CDU holt absolute Mehrheit im Mettlacher Gemeinderat

Wahlanalyse Mettlach : Mettlacher SPD erlebt Debakel

CDU erobert knappe absolute Mehrheit im Gemeinderat, Grüne erstmals dabei.

Mit einem Debakel endete die Gemeinderatswahl in Mettlach für die SPD: Die Partei, die durch die Kappelt-Affäre um ihren Ex-Fraktionschef Markus Rausch und den früheren Bürgermeister Carsten Wiemann zermürbt war, rauschte um mehr 15 Prozent nach unten und verlor fünf ihrer bislang zwölf Ratssitze.

Nutznießer davon war zum einen die CDU, die sich mit einem Zuwachs von 3,8 Prozent 17 Sitze und damit die absolute Mehrheit in dem 33 Mitglieder zählenden Gremium erobern konnte. Gegenüber der letzten Wahl gewannen die Christdemokraten zwei Sitze hinzu.

Ein weitere großer Gewinner des Wahlsonntags sind die Grünen: Bei der letzten Wahl noch nicht dabei, kamen sie aus dem Stand heraus auf 7,2 Prozent und zu zwei Ratssitzen. Und auch die Freien Bürger Mettlach (FBM) dürften zufrieden sein: Sie steigerten sich um fünf Prozent auf jetzt 13,7, was ihnen einen vierten Ratssitz bescherte. Ebenfalls verbessert hat sich die FDP, sie holte 2,9 Prozent mehr als noch 2014 und sitzt nun mit zwei Vertretern, also in Fraktionsstärke, im Rat. Unverändert einen Sitz behält die Linkspartei, die ihr prozentuales Ergebnis der letzten Kommunalwahl behaupten konnte.

Die Wahlbeteiligung stieg gegenüber 2014 um acht Prozentpunkte, von 57,5 Prozent auf 65,5 Prozent.

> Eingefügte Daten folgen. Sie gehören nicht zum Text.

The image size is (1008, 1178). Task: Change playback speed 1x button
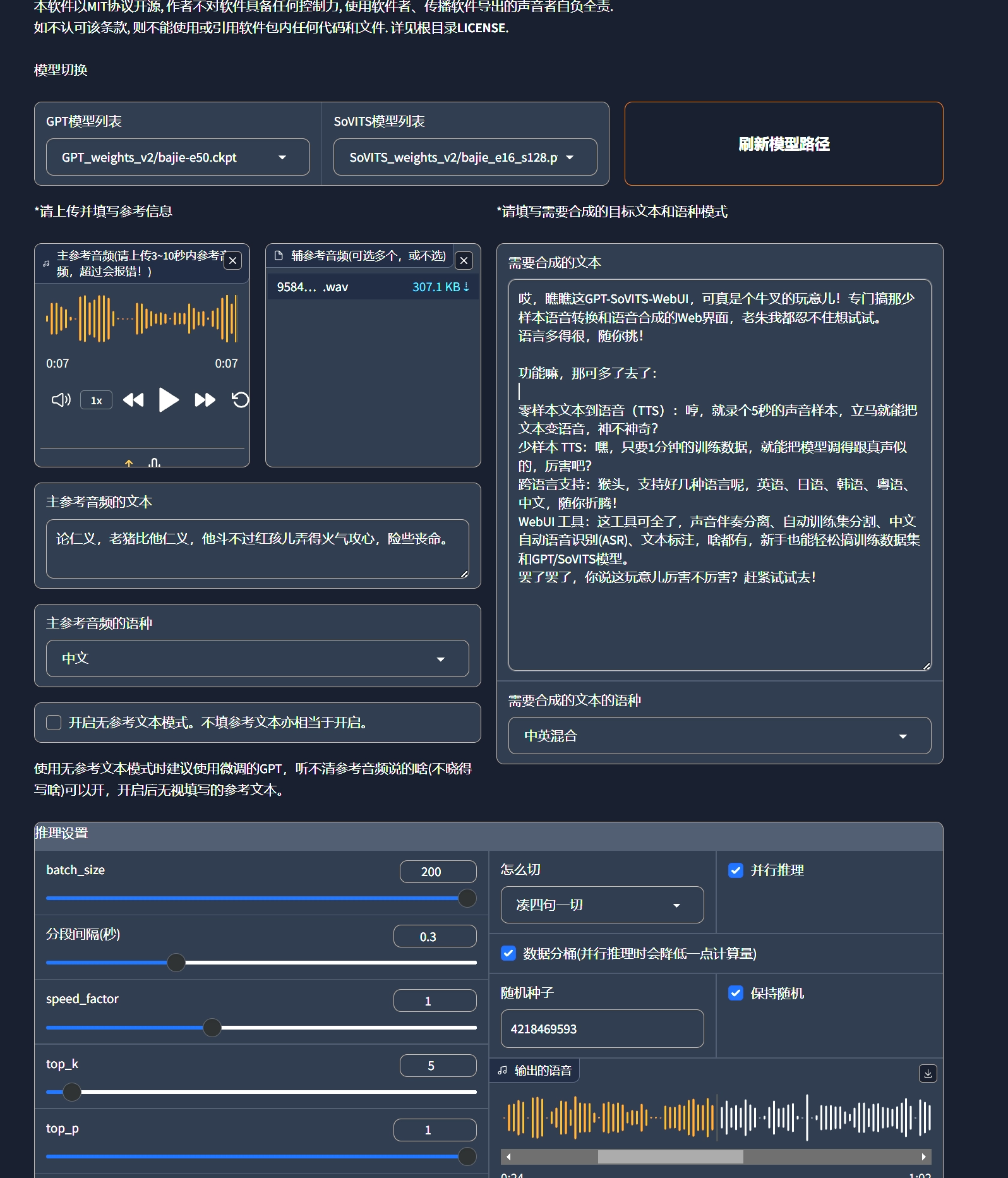[x=97, y=400]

Bis auf die SPD gewannen alle Parteien Stimmen hinzu: Die CDU legte um 548 auf 2965 zu, die FBM um 382 auf 868, die FDP um 213 auf 421, die Linke immerhin noch um 31 auf 299. Dazu kamen die Zugewinne der Grünen mit 459 Stimmen.

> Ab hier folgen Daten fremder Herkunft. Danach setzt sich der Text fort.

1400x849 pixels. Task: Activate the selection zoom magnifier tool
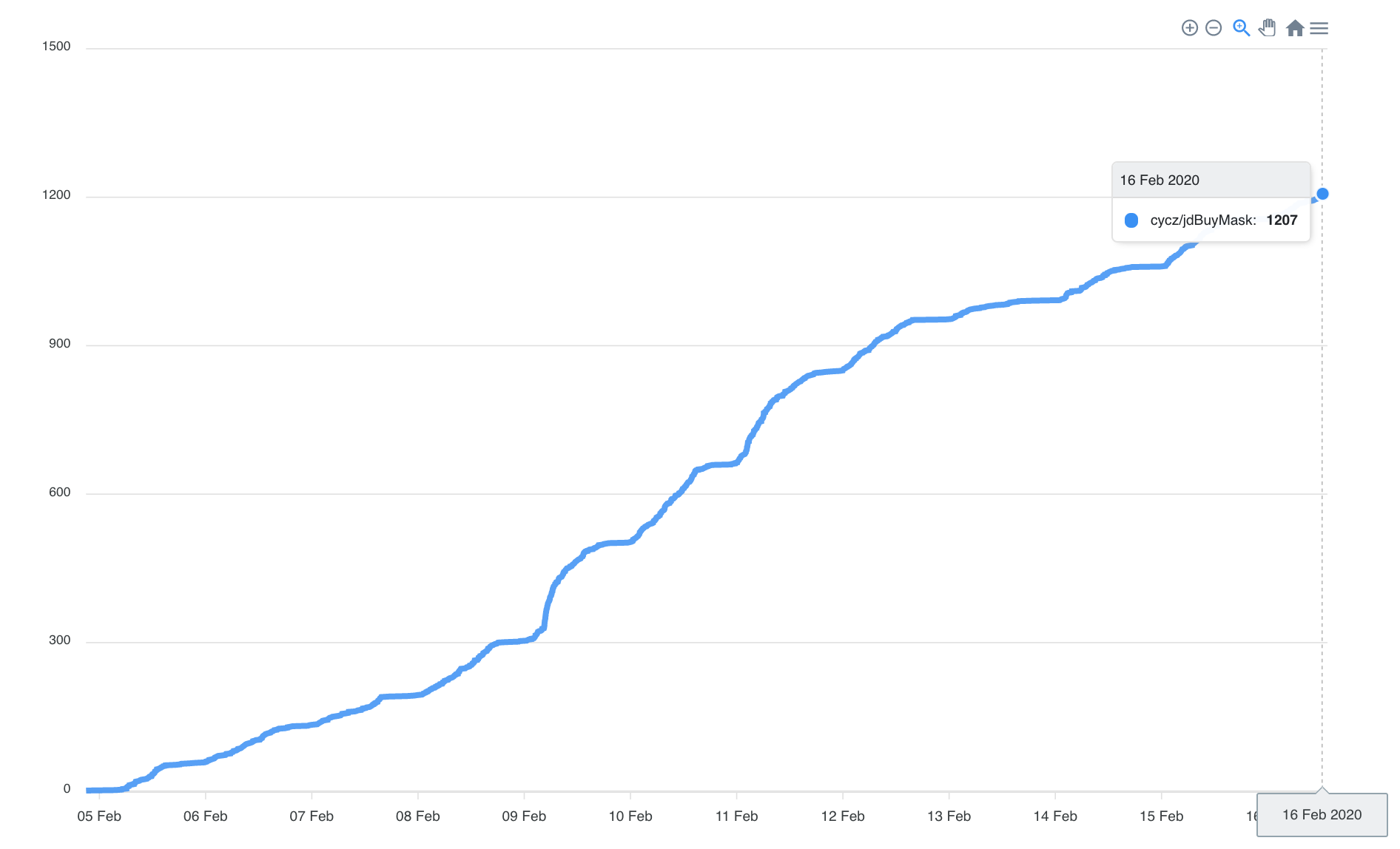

Mehr als ein Drittel ihrer Stimmen hat indes die SPD verloren, sie sackte von 2056 Stimmen im Jahr 2014 auf jetzt nur noch 1343 ab. In der Folge der Kappelt-Affäre hatte sich die Ratsfraktion ohnehin gespalten, jetzt stehen die Sozialdemokraten in der Abteigemeinde vor einem kompletten Neuaufbau.